Dos periodistas norteamericanos, Judith Miller, de The New York Times, y Matthew Cooper, de Time, se enfrentan a penas de prisión si no revelan quién descubrió la identidad de una espía de la CIA, Valerie Plame, esposa de un embajador norteamericano, Joseph Wilson, que se atrevió a escribir un artículo en el diario neoyorkino denunciando la mentira de la presunta compra por el régimen de Sadam Hussein de tubos de uranio enriquecido en África.
El presidente George W. Bush había acusado a Irak de la operación para fundamentar la necesidad de la invasión y evitar el uso de las inexistentes armas de destrucción masiva.
Robert Novak, un columnista republicano, desveló el nombre de la espía. Judith Miller investigó el caso pero nunca lo publicó. Matthew Cooper escribió un artículo en el que nombraba a la agente norteamericana. Miller y Cooper se enfrentan a 18 meses de prisión por no revelar sus fuentes, acusados del delito de revelar la identidad de un espía, una acusación puesta en duda pero para la que se ha nombrado un juez especial.

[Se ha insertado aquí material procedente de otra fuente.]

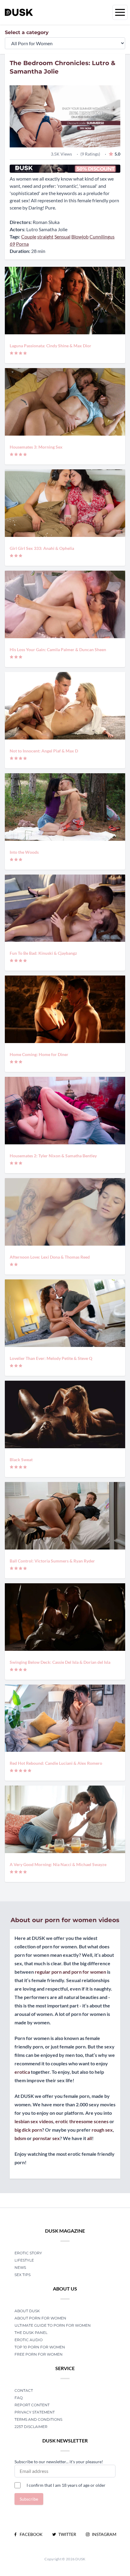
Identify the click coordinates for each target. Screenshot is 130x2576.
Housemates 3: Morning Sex (36, 446)
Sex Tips (23, 2274)
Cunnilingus (102, 236)
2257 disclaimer (31, 2426)
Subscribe (29, 2499)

¿Y Novak? ¿No fue él quien descubrió a la espía?
Algunas informaciones sugieren un trato con el juez para descubrir al soplón.
Todo suena a un gran encubrimiento con un final lamentable para el periodismo. Sin fuentes confidenciales no es posible llegar a la verdad de muchas noticias. 49 estados norteamericanos están de acuerdo. La justicia federal (nacional), no.
Lo estaba en 1971, cuando eximió de culpa a The New York Times por investigar el caso de los papeles del Pentágono, que descubrieron la verdad de la creciente implicación norteamericana en la guerra de Vietnam.
Entonces la libertad de prensa se situó por encima de las consecuencias de la información veraz.
Ahora se argumenta que el interés público de reforzar la ley está por encima del secreto de los periodistas. Pero la defensa de los acusados insiste en que la prensa libre es imprescindible para una democracia sana y para evitar los abusos del poder.
Así fue en el caso Watergate, tan aireado ahora que ha salido de la oscuridad Garganta Profunda, la fuente anónima más famosa de la historia.
El periodismo se enfrenta a una fuerte ofensiva contra el derecho a no revelar fuentes confidenciales y en favor de otras interpretaciones restrictivas de la libertad de informar.
Las razones:
1. La ofensiva de una política cada vez más totalitaria, empeñada en proteger privilegios e intereses propios o de los poderes que los apoyan. Cada vez menos dispuesta a dar razón de sus actos ante los ciudadanos.
2. El descrédito del periodismo por dos razones fundamentales:
--la crisis de credibilidad;
--los abusos del sensacionalismo y la información espectáculo.
3. El asalto ciudadano a la información y los medios con su reivindicación de que los derechos de los periodistas deben ser extendidos a todos en el acto de informar (blogueros, denuncias públicas, etc.)
El affaire Plame suena a historia de venganza interna: un diplomático deja en entredicho las palabras de su presidente y su mujer, agente de la CIA (aunque está en duda que fuera encubierta), es expuesta como espía por un columnista obsequioso con los republicanos y bastante parcial.
Por cierto, Judith Miller, la periodista del Times, fue acusada antes de ser cómplice de Ahmed Chalabi, el hombre del Pentágono para ser líder de Irak y luego caído en desgracia, en la falsa denuncia de las armas de destrucción masiva de Sadam.
No cabe duda de que se trata de una amenaza a la libertad de informar que sólo acabará bien si sirve de base a una reflexión para:
1. Volver a situar a los políticos bajo la égida de la ley y el juicio de los ciudadanos, la famosa responsabilidad o accountability, para lo que es imprescindible la transparencia en el gobierno.
2. Luchar contra los abusos del derecho a la información (sensacionalismo, información espectáculo, etc.) y volver a situar el bien o interés público, el descubrimiento de actuaciones delictivas o inapropiadas, la vigilancia de los poderes públicos, etc. como guías de la actuación periodística, así como preservar la independencia entre medios y poderes.
3. Extender los derechos de los informadores a todo ciudadano en el acto de informar. El sujeto de la confidencialidad de las fuentes o del derecho de acceso a documentación e información no deben ser los periodistas, sino todos los ciudadanos que accedan a ellos para realizar un acto informativo: de comunicación pública por el medio que sea de su investigación.